- **Exercise input**
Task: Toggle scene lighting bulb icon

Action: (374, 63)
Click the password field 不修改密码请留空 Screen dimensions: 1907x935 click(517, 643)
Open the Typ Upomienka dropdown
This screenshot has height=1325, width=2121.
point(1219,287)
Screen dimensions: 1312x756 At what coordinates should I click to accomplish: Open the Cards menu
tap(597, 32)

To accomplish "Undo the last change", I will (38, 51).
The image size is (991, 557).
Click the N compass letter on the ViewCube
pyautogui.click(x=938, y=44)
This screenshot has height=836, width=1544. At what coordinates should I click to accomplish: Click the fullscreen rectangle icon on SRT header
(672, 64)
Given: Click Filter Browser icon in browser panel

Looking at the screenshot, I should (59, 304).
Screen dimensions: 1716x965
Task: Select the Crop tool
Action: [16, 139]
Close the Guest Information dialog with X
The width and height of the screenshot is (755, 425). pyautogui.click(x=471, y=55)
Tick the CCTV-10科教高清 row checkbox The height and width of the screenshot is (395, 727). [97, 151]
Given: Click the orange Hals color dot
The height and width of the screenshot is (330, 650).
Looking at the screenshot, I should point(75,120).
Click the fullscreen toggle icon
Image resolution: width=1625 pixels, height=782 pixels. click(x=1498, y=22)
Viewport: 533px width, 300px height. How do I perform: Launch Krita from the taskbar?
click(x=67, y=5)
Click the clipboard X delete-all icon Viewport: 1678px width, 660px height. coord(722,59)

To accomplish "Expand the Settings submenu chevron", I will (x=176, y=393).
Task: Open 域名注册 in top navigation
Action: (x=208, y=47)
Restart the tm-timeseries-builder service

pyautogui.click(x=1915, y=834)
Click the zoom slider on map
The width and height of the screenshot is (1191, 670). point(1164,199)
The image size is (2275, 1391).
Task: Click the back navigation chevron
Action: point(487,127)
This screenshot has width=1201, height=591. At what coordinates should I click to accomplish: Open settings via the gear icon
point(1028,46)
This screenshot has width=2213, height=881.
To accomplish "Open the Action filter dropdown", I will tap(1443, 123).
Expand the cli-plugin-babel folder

- **Work to complete**
Would you please transcribe all of the entries above exactly?

- **Task output**
Task: Toggle scene lighting bulb icon

Action: (374, 63)
Click the password field 不修改密码请留空 Screen dimensions: 1907x935 click(517, 643)
Open the Typ Upomienka dropdown
This screenshot has height=1325, width=2121.
point(1219,287)
Screen dimensions: 1312x756 At what coordinates should I click to accomplish: Open the Cards menu
tap(597, 32)

To accomplish "Undo the last change", I will (38, 51).
The image size is (991, 557).
Click the N compass letter on the ViewCube
pyautogui.click(x=938, y=44)
This screenshot has height=836, width=1544. At what coordinates should I click to accomplish: Click the fullscreen rectangle icon on SRT header
(672, 64)
Given: Click Filter Browser icon in browser panel

Looking at the screenshot, I should (59, 304).
Screen dimensions: 1716x965
Task: Select the Crop tool
Action: [16, 139]
Close the Guest Information dialog with X
The width and height of the screenshot is (755, 425). pyautogui.click(x=471, y=55)
Tick the CCTV-10科教高清 row checkbox The height and width of the screenshot is (395, 727). [97, 151]
Given: Click the orange Hals color dot
The height and width of the screenshot is (330, 650).
Looking at the screenshot, I should point(75,120).
Click the fullscreen toggle icon
Image resolution: width=1625 pixels, height=782 pixels. click(x=1498, y=22)
Viewport: 533px width, 300px height. How do I perform: Launch Krita from the taskbar?
click(x=67, y=5)
Click the clipboard X delete-all icon Viewport: 1678px width, 660px height. coord(722,59)

To accomplish "Expand the Settings submenu chevron", I will (x=176, y=393).
Task: Open 域名注册 in top navigation
Action: (x=208, y=47)
Restart the tm-timeseries-builder service

pyautogui.click(x=1915, y=834)
Click the zoom slider on map
The width and height of the screenshot is (1191, 670). point(1164,199)
The image size is (2275, 1391).
Task: Click the back navigation chevron
Action: point(487,127)
This screenshot has width=1201, height=591. At what coordinates should I click to accomplish: Open settings via the gear icon
point(1028,46)
This screenshot has width=2213, height=881.
To accomplish "Open the Action filter dropdown", I will tap(1443, 123).
Expand the cli-plugin-babel folder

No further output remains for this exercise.